If people have reports that have found, after researching spending that we have to change the Ethos of the NHS, as said, please link them.

When Government Cuts go as deep as they have, there is a ripple and that's what's happening, with the NHS and in the case of children, SS, is picking up. We'll also see that we've had to spend more across the criminal justice system.

I liked through the 80's, were a Tory Government had everyone convinced that we could no longer afford to run the country.

My Father left SA, believe me, you don't want to use that Continent as a blue print for policies.

WhaddaPalaver Thu 09-Feb-17 09:56:17

That would indeed be grim.

Death panels anyone? hmm

HolesinTheSoles Thu 09-Feb-17 09:58:34

If only people that are young employed or rich can get treatment then that would have already killed the NHS.

Twopeapods Thu 09-Feb-17 09:58:48

Agreed with pp. the money paid in needs better spent. 80 million on paracetamol was it last year?

Hereward1332 Thu 09-Feb-17 09:59:37

It would make more sense to stop funding it for 16 - 65, as these people can pay for treatment themselves from their earnings.

Either way it's a ridiculous and terrible idea.

Spikeyball Thu 09-Feb-17 09:59:46

A relative had life saving treatment in her early 70's.
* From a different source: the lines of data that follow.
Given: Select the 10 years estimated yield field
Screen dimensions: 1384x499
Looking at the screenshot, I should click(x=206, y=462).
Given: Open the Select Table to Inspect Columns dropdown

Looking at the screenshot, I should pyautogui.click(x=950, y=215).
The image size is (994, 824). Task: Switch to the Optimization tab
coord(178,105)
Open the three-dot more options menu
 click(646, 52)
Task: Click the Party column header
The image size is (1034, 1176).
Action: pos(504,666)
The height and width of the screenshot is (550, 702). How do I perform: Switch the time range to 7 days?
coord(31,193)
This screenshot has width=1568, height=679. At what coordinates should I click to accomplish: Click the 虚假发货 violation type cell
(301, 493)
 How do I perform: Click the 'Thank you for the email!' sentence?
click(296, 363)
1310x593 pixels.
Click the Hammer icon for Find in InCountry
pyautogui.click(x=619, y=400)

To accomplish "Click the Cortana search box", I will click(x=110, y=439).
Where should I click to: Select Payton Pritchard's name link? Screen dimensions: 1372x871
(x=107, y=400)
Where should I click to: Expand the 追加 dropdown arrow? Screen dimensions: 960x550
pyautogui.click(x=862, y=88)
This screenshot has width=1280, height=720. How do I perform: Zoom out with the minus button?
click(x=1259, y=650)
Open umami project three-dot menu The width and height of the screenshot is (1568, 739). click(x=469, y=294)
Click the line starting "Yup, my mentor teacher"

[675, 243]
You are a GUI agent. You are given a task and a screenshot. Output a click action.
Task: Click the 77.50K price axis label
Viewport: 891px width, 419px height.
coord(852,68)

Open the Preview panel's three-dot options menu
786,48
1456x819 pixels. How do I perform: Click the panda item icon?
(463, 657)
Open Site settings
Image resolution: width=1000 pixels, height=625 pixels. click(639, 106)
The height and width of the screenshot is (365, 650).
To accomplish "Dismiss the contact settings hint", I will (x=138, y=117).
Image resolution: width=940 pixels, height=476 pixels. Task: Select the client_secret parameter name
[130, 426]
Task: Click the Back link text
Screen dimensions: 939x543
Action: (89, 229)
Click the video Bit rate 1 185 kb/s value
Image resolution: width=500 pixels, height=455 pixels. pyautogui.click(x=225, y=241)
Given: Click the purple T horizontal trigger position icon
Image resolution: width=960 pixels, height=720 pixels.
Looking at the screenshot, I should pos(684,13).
She is now nearly 90 and living completely independently with a great quality of life. Where else would we go with this. Do we decide that some people with disabilities are not worth treating.

SquedgieBeckenheim Thu 09-Feb-17 10:00:13

Absolutely not. Healthcare should always be provided on the basis of need, not age. The answer is to increase funding and reduce wastage.

user892 Thu 09-Feb-17 10:00:45

Don't worry. We'll soon have an extra £350 million a week for our NHS! wink

LastnightaDJ Thu 09-Feb-17 10:02:08

I'd rather stop or limit/means test the treatment of conditions caused by:
Sport/dangerous hobbies
Heath tourism

than deny treatment based on age. It's funny how people cry "nanny state" when they are complaining about public health education campaigns, taxation/regulation of problematic behaviour but are conveniently quite happy to forget that expecting free treatment for the consequences of their behaviour is arguably the very essence of the nanny state!

VintagePerfumista Thu 09-Feb-17 10:04:14

Isn't that called euthanasia?

Increase funding, stop wastage, stop prescribing things like paracetomol, a policy of education (especially among the demographic of sites like this) to stop them running to the hospital with every little sniffle and stop the wastage in staffing as well. Not obviously, talking about doctors having to work 456 hours a week, but the money spent training people who then never take up posts, pull sickies etc.